> **Job**
Reproduce the lines between the one containing "How do I perform: Switch to the Genaral tab?" and the one containing "click(x=454, y=604)", inclusive, substituting "symbol" for each "icon" and leaving all else unchanged.

> **Stored rows**
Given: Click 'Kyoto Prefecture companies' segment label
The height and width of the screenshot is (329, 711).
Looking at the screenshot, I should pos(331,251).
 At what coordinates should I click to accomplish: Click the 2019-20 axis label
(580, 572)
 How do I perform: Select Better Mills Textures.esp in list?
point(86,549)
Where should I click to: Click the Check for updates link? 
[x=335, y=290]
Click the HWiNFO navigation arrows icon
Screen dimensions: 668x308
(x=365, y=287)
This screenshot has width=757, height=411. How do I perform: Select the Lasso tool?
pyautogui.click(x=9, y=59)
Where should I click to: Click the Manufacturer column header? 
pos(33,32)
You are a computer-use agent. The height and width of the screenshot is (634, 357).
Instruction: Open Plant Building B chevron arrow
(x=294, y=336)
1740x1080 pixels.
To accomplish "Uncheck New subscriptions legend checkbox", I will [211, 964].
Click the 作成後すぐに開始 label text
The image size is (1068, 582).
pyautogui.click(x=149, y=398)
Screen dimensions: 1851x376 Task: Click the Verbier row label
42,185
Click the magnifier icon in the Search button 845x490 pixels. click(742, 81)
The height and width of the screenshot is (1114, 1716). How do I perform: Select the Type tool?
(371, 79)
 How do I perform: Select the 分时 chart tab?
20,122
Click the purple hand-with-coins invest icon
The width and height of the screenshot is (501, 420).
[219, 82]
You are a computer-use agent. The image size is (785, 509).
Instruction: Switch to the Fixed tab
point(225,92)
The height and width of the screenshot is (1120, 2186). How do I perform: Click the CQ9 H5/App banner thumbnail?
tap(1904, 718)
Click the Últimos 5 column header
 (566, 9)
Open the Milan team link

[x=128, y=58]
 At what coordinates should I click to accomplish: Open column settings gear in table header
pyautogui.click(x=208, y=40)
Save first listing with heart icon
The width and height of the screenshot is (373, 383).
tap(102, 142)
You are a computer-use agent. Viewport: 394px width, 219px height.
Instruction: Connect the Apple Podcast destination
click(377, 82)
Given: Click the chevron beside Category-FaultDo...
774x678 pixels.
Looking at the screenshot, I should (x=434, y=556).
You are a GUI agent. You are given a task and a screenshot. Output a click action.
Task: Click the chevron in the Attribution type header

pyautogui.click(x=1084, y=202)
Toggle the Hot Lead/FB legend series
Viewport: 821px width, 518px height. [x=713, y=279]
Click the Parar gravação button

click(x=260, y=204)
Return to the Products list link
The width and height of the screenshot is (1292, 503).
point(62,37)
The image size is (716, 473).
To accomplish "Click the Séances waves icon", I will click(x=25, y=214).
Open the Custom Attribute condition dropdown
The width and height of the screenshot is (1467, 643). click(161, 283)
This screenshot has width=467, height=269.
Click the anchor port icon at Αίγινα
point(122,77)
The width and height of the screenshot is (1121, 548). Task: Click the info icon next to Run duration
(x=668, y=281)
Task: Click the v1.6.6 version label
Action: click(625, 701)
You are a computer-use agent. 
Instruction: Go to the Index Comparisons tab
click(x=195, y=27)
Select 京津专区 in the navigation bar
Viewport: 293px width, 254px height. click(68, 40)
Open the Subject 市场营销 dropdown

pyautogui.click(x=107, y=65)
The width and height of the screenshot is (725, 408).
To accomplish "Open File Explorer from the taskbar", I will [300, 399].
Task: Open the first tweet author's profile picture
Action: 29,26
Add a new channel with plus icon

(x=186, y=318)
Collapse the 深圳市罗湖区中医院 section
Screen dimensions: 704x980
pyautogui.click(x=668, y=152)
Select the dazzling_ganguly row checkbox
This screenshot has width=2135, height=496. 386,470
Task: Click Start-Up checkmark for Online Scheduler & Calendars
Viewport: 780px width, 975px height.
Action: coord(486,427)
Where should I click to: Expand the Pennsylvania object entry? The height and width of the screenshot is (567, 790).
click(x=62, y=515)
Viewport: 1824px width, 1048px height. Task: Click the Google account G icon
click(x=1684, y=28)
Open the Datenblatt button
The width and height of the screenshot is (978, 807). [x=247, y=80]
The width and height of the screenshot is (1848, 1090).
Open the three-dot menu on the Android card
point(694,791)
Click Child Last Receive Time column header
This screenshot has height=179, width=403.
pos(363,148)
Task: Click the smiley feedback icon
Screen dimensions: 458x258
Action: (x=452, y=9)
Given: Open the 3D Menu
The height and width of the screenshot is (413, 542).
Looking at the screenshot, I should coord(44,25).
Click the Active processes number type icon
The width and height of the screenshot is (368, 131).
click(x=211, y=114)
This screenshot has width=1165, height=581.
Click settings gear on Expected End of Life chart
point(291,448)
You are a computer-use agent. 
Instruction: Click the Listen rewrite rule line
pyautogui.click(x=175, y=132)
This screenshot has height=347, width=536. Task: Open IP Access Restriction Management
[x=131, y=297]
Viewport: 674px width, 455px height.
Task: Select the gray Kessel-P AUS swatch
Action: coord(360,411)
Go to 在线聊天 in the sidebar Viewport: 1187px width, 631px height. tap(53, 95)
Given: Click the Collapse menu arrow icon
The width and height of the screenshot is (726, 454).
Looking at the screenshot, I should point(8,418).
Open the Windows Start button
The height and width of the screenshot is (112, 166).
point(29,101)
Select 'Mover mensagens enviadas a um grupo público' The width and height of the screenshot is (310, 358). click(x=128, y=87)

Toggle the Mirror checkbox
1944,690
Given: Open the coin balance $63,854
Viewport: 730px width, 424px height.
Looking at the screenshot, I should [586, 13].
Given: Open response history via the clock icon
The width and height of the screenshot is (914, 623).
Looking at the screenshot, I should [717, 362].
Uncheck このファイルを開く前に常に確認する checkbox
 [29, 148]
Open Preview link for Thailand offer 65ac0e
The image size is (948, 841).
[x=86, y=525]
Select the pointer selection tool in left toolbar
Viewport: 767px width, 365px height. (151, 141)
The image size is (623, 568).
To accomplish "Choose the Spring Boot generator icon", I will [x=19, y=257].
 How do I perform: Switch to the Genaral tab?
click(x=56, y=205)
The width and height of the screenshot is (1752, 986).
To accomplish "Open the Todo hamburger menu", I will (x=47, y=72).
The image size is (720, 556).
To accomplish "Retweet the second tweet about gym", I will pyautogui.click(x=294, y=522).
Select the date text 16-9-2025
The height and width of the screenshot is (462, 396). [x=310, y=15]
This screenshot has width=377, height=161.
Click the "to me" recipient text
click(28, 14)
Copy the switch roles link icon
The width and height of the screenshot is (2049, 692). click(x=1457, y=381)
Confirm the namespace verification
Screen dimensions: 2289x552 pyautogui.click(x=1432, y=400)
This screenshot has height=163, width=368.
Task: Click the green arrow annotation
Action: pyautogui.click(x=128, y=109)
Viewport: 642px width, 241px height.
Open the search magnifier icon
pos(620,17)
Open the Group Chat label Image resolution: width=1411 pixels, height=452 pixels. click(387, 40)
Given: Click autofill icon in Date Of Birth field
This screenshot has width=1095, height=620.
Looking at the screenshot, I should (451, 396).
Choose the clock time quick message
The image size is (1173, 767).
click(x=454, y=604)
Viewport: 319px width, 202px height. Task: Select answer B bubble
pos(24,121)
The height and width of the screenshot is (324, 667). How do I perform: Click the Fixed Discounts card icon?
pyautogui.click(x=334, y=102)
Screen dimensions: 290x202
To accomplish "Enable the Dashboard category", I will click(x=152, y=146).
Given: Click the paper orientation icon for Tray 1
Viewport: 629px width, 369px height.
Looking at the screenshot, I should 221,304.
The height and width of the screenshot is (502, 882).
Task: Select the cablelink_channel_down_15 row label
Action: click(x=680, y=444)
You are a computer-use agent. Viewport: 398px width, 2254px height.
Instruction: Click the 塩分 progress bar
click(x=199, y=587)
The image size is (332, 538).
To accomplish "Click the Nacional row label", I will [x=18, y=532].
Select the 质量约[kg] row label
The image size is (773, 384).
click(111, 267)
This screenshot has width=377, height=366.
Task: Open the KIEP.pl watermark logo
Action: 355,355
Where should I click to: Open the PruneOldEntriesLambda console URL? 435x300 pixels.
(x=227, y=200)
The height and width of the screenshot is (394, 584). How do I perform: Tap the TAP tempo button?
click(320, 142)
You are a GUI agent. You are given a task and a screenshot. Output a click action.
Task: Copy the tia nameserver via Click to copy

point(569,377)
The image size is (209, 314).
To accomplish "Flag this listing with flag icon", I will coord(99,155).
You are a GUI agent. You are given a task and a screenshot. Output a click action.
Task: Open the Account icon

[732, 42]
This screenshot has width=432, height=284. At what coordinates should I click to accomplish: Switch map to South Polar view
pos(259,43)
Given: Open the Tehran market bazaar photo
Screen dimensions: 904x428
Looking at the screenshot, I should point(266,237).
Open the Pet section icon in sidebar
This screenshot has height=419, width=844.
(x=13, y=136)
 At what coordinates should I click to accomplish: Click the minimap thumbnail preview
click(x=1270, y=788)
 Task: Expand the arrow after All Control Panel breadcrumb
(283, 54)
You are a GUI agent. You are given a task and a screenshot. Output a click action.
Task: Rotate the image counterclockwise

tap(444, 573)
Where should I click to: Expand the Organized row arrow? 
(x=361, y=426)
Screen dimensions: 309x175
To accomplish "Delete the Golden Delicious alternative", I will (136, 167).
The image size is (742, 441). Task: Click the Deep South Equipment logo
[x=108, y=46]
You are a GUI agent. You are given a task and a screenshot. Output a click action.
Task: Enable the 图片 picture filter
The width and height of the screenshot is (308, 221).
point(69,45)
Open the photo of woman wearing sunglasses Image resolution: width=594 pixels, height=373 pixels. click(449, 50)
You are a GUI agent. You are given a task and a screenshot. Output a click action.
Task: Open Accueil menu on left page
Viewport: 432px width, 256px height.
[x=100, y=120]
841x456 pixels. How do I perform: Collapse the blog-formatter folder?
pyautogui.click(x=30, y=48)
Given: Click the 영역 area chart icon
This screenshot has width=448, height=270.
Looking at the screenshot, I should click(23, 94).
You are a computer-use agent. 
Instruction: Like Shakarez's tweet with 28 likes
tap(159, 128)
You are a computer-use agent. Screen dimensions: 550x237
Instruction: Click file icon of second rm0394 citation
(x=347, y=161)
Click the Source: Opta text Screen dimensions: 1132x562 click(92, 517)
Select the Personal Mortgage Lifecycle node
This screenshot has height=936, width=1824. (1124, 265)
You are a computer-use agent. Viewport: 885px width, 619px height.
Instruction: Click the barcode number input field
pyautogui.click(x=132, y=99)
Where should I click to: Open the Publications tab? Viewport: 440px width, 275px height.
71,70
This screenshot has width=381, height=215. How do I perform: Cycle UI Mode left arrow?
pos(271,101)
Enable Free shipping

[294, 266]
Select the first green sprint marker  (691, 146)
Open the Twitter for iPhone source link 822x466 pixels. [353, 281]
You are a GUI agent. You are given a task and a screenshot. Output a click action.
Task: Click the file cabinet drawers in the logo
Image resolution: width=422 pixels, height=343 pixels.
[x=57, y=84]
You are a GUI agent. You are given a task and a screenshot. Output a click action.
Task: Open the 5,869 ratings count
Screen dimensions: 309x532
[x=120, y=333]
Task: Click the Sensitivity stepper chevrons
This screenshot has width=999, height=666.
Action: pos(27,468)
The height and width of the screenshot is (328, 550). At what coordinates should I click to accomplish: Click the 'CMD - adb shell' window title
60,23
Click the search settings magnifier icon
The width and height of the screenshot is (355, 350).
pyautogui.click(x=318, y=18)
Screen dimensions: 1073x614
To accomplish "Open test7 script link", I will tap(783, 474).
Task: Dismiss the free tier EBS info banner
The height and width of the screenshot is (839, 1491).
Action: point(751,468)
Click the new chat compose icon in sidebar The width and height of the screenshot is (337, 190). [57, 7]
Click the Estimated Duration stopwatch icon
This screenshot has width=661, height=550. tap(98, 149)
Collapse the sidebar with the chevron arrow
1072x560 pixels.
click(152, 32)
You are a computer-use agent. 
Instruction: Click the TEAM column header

> **Exercise solution**
 How do I perform: Switch to the Genaral tab?
click(x=56, y=205)
The width and height of the screenshot is (1752, 986).
To accomplish "Open the Todo hamburger menu", I will (x=47, y=72).
The image size is (720, 556).
To accomplish "Retweet the second tweet about gym", I will pyautogui.click(x=294, y=522).
Select the date text 16-9-2025
The height and width of the screenshot is (462, 396). [x=310, y=15]
This screenshot has width=377, height=161.
Click the "to me" recipient text
click(28, 14)
Copy the switch roles link symbol
The width and height of the screenshot is (2049, 692). click(x=1457, y=381)
Confirm the namespace verification
Screen dimensions: 2289x552 pyautogui.click(x=1432, y=400)
This screenshot has height=163, width=368.
Task: Click the green arrow annotation
Action: pyautogui.click(x=128, y=109)
Viewport: 642px width, 241px height.
Open the search magnifier symbol
pos(620,17)
Open the Group Chat label Image resolution: width=1411 pixels, height=452 pixels. click(387, 40)
Given: Click autofill symbol in Date Of Birth field
This screenshot has width=1095, height=620.
Looking at the screenshot, I should (451, 396).
Choose the clock time quick message
The image size is (1173, 767).
click(x=454, y=604)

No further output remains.